## SELECTION
****************************************
ABS sucks. Pulling fuses is for suckas. Delete it, everything, take it all out and bend your own new lines. Not too much money. Just realize that this is pretty much a one-way modification and your warranty is most certainly VOID if you do it.

THE WHY

I'm with this guy. Also, check out "moral hazard" on Wikipedia. People drive faster and crazier with ABS, thinking it will save them. I drive within my and my car's limits because I know I don't have ABS to rescue me. Sort of counterintuitive but it's true. That said, if you're thinking about doing this and you're under 18 or are doing it on a car you don't take to the track, just don't. If you've never driven without ABS, just don't. Brakes are the most important system in the car and modifying them is dangerous. If you make a mistake and your brakes fail, you might get hurt, hurt someone else or worse.



I personally think non-ABS cars are safer in the right hands and in the right situations for a lot of reasons. ABS also teaches you bad driving habits, i.e. slamming the brakes on instead of threshold braking. It makes the pedal feel weird and rubbery. The Subaru ABS ECU thingee is especially stupid. It freaks out over potholes. There is a large amount of physical wiring and voltage devoted to ABS and a ginormous pump to route it all. And it's heavy (20 lbs hanging right off nose where you really, really don't need that weight, plus a ton of wiring and the computer.) It's unneccessarily complicated. It's always in the way when you're working in the engine bay. Plus those dudes in Initial D from the Tudoh School trained without ABS, so it must be hella tight, right? Haha, seriously, I did set my car up for windy road/canyon/tougue type stuff and I did it mostly for the weight, because I'm anorexic like that. Some people just don't like ABS. Deal, haters.

Pros: Since the shortest system is the most efficient, getting rid of the ABS instead of pulling the fuse makes for a better braking experience. Better pedal feel, less chance for air to get trapped in the system, less fluid used. Weight reduction, about 30 lbs with the pump, old lines, wiring and harness. Some unspung weight savings by removing the ABS sensors.

Cons: You could kill your car or yourself if you aren't careful. Basically no going back once you start this mod.

THE TOOLS

10mm flare nut wrench

12mm socket/wrench

Metric allen wrench

Vise grips

10 gauge wire

Rubber hose for insulating the lines

Metal file

Small hacksaw (recommended)
****************************************
## DATASET EXCERPT
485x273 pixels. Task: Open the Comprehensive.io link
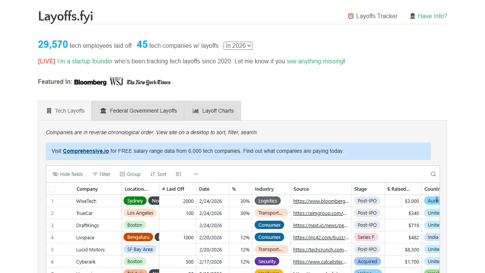point(86,151)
****************************************
## EXERCISE SET
• A. Name every item listed under the tools heading in the ABS removal write-up.
• B. Pick up the ABS removal write-up after its last line and keep writing it in the same voice.

## THE ANSWERS
• A.
- 10mm flare nut wrench
- 12mm socket/wrench
- Metric allen wrench
- Vise grips
- 10 gauge wire
- Rubber hose for insulating the lines
- Metal file
- Small hacksaw (recommended)

• B.
Flexible, stainless steel lines, various lengths (way easier, for ballers) from Pegasus. Bling.

OR

Brake hardlines (harder to do, costs less). Ask to see the brake hardines at Kragen or Pep Boys, they keep them in the back, off the floor. Make sure you check the tag carefully, it must say Japanese, not British or American. The Brits use bubble flare instead of double flare, and the American fittings won't work with our parts. Get one really long piece, two or three medium ones and a four or five small ones (depending on your application). IMPORTANT: Be sure to get hardline that has fittings that thread all the way to the end, not the ones with a threadless end.

2 brass T fittings. They sell these at Kragen, too. Ask to see their brass fittings, they keep them under the parts counter desk. Root through it and find a couple of metric Ts that fit. Make sure it accepts double flares and isn't hollow or bubble flare. Maybe take a small piece of Japanese hardline and double check that it threads all the way on. Just pop the T out of the bag, no one ever buys this stuff anyway. You only need two but if there's an extra, it might be good to take it.

OR

You can order nicer, higher quality T fittings from Pegasus.

Double flare tool from Pep Boys (~$30)

Your proportioning valve or an optional 02+ WRX or Wilwood adjustable proportioning valve which makes the project much, much easier. Don't mix and match proportioning valves, though. If the prop valve was for a 4WDB car, don't use it if you have drums.



THE WAY

Remove the battery and pump the brakes a few time to get any current out.
Take out the intercooler, intake, strut tower braces, etc. that might get in the way. You need a lot of space in the bay for parts of this project.
Put the car on jacks and take the wheels off.
Drain the fluid out of your brake system.

Disconnect the wiring harness from the pump. Start attacking the hardlines coming out of the ABS pump, you won't need any of them so use the hacksaw if it makes things easier. Pop the nuts off with your flare wrench. It might take a lot of torque or they might be mashed up. Use PB liberally. Use vice grips if you have to. There should be two hardlines coming through the firewall that connect to the prop valve, don't cut these, but take out everything else. The pump is attached with 12mm bolts. Eventually you should be left with the MC, the two lines that go through the firewall, the prop valve and the brake lines that come off the calipers. Throw everything else away.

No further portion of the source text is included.